Set problem A
Reproduce a passage from the carbon pricing article word for word, starting at the words "High carbon emitting" and stopping after the words "Green Finance Centre.".
Set problem B
Answer these from the carbon pricing article:
(i) Which two organizations published the report?
(ii) In which two countries do the cement and steel producers covered by the report mainly operate?
(iii) Which region does the article call the most vulnerable to climate change in the world?

Supplied text
════════════════════
Asian cement and steel companies must decarbonise to survive carbon prices


Workers cutting steel ingot behind the continuous casting machine in steel plant, on June 20, 2014, Tangshan city, Hebei Province, China

High carbon emitting businesses in Asia will see consistent negative profits if they fail to decarbonise.

This was the main conclusion of a new report published by the Centre for Climate Finance & Investment at Imperial College Business School, together with the Singapore Green Finance Centre.  

The report, Financial Implications of Carbon Pricing in the Asian Cement and Steel Industries, explores the financial impact of decarbonisation on Asian cement and steel companies covered by selected Asian Emission Trading Schemes. The report aims to quantify the effect of carbon pricing systems on leading cement and steel producers, operating mainly in China and South Korea.  

The report is published as carbon pricing is on the agenda at the COP28 climate summit. Carbon pricing, an instrument that captures the external costs of greenhouse gas emissions, is considered an essential climate mitigation policy tool.  

Asia is the fastest-growing carbon trading market, with many countries within the region among the world’s major emitters of greenhouse gases. The Asia Pacific region stands out as the most vulnerable region to climate change in the world. Yet, many countries in this area tread lightly when it comes to introducing carbon pricing schemes to promote decarbonisation, as it is commonly believed that high carbon prices can impede the competitiveness of domestic industries.
════════════════════
Listed entries
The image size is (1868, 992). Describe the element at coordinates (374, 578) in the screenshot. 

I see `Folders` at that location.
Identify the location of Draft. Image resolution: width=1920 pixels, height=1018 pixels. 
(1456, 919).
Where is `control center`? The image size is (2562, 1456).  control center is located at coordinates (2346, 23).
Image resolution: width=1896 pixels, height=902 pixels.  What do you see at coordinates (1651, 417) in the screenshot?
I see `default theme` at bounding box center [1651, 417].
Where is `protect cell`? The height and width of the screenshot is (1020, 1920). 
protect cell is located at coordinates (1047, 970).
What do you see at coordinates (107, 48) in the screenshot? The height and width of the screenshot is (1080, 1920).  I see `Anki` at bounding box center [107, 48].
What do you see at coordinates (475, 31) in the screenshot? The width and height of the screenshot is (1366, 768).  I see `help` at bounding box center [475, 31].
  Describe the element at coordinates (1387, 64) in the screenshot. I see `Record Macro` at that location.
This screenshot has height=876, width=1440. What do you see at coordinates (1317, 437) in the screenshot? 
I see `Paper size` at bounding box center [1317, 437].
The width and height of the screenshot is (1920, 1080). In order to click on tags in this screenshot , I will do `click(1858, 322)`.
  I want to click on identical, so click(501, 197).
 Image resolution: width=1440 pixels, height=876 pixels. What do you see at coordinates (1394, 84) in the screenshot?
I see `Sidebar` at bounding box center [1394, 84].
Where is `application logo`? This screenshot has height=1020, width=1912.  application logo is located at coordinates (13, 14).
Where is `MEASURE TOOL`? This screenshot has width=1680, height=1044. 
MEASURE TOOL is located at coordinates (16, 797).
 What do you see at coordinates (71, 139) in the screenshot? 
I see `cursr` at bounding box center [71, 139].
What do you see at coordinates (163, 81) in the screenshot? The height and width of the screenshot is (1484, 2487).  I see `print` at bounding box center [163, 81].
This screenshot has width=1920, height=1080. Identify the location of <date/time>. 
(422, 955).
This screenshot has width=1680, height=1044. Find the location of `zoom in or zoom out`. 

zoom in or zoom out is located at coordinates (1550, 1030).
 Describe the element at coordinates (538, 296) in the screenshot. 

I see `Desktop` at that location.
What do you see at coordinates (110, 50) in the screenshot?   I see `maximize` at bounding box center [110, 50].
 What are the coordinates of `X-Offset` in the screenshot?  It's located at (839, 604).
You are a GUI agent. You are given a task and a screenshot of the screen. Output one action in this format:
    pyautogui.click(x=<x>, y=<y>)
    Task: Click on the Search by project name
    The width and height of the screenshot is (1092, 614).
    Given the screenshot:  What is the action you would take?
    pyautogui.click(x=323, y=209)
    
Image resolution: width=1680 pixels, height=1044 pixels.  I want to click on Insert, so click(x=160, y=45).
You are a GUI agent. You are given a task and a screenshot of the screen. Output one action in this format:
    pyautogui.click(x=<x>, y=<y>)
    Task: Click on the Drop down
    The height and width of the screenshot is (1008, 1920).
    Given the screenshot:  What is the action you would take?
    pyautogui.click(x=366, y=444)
════════════════════
Reply A
High carbon emitting businesses in Asia will see consistent negative profits if they fail to decarbonise.

This was the main conclusion of a new report published by the Centre for Climate Finance & Investment at Imperial College Business School, together with the Singapore Green Finance Centre.

Reply B
(i) The Centre for Climate Finance & Investment at Imperial College Business School and the Singapore Green Finance Centre
(ii) China and South Korea
(iii) The Asia Pacific region